胰腺细胞的再生方法及相关机制

姜爱君 彭爽 李倩

南京医科大学附属南京医院内分泌科 210006

近年来，胰腺疾病患者逐年增加，许多研究都集中在胰腺细胞再生性治疗领域。胰腺的外分泌组织由分泌消化液的腺泡细胞和导管系统构成，内分泌组织是由许多胰岛组成，这些胰岛包括多种不同的细胞类型，至少分泌5种不同的激素进入血液循环(α细胞分泌胰高血糖素；β细胞分泌胰岛素；δ细胞分泌生长抑素；ε细胞分泌生长激素；γ或PP细胞分泌胰多肽)。

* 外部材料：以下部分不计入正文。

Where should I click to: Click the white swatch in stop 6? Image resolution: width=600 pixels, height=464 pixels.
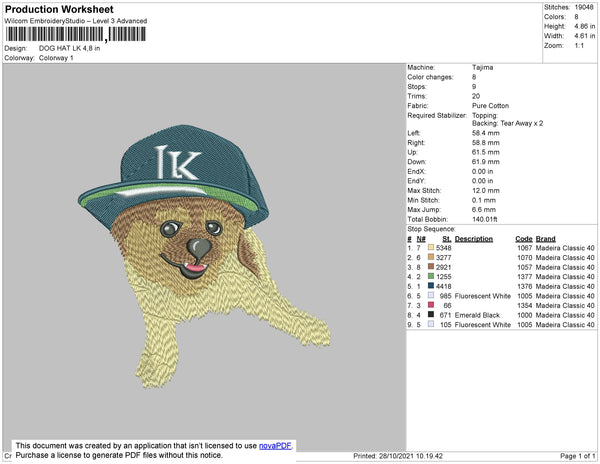(430, 296)
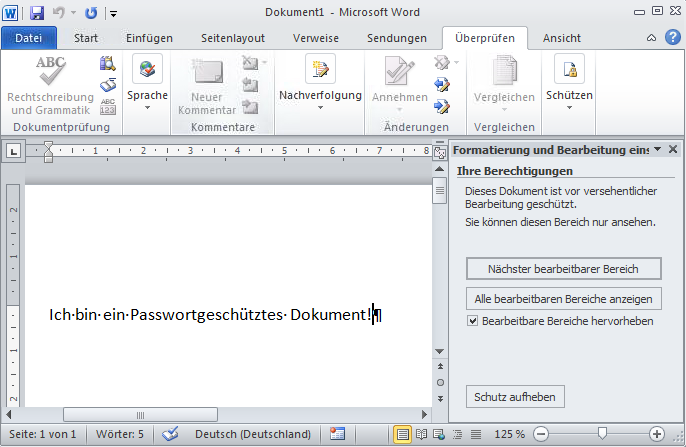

胰腺炎和胰腺癌大部分病源于外分泌胰腺，而糖尿病是病源于内分泌胰岛，胰腺内、外分泌细胞的再生可补充细胞数量、恢复细胞功能、延缓或治愈疾病，本文就胰腺细胞再生方法及相关机制展开综述。

1 外分泌胰腺再生

外分泌胰腺表现出较强的再生和更新能力。在实验模型系统中外分泌组织的部分丢失，如急性胰腺炎或部分胰腺切除术，可通过扩大存活的腺泡细胞，诱导快速恢复。多种物质可以影响腺泡细胞再生，例如肥胖抑制素、金盏花提取物及雷马酚[1]可以促进小鼠腺泡细胞分裂，有助于腺泡再生，而吗啡[2]、布洛芬[3]及高甘油三酯血症[4]会抑制急性胰腺炎腺泡的再生与恢复。另外，机体本身也有促进腺泡细胞再生的因子如肝再生增强因子ALR[5]，其通过抑制高迁移率族蛋白B1/Toll样受体4/核因子-κB信号通路，减轻急性胰腺炎;细胞外基质分子POSTN是重症急性胰腺炎后由活化的胰腺星状细胞分泌的外分泌谱系特异性再生的关键因子。Chan等[6]研究发现，在Caerulein诱导的胰腺炎小鼠模型中核因子-κB必需调节剂(NEMO)的缺失，可导致急性胰腺炎的炎性反应轻微变化，但在慢性胰腺炎中，其缺失会加重胰腺炎性反应和纤维化，抑制代偿性腺泡细胞增殖，增强腺泡萎缩和引起腺泡导管化生，说明NEMO通过限制炎性反应和纤维化以及促进腺泡细胞再生，在慢性胰腺炎中发挥保护作用。同时，Das等[7]研究发现，胰腺损伤后再生过程中还会发生腺泡-导管上皮化生(ADM)，转录因子Ets差异基因5(Ets variant gene 5, Etv5)是导管细胞特征性因子和ADM的关键调节因子，Etv5的缺失会导致ADM形成受损，胰腺炎的严重程度增加，进一步研究表明ADM有助于组织再生和损伤恢复。此外，Nicole等[8]使用凋亡蛋白-8和白喉毒素基因敲除斑马鱼腺泡细胞，发现ptf1a+、ela3l-细胞(一种新型胰腺前体细胞)可以分化为外分泌细胞并通过随后的Wnt信号依赖性增殖，恢复外分泌细胞团,这意味着腺泡细胞再生还可能源于胰腺干/祖细胞。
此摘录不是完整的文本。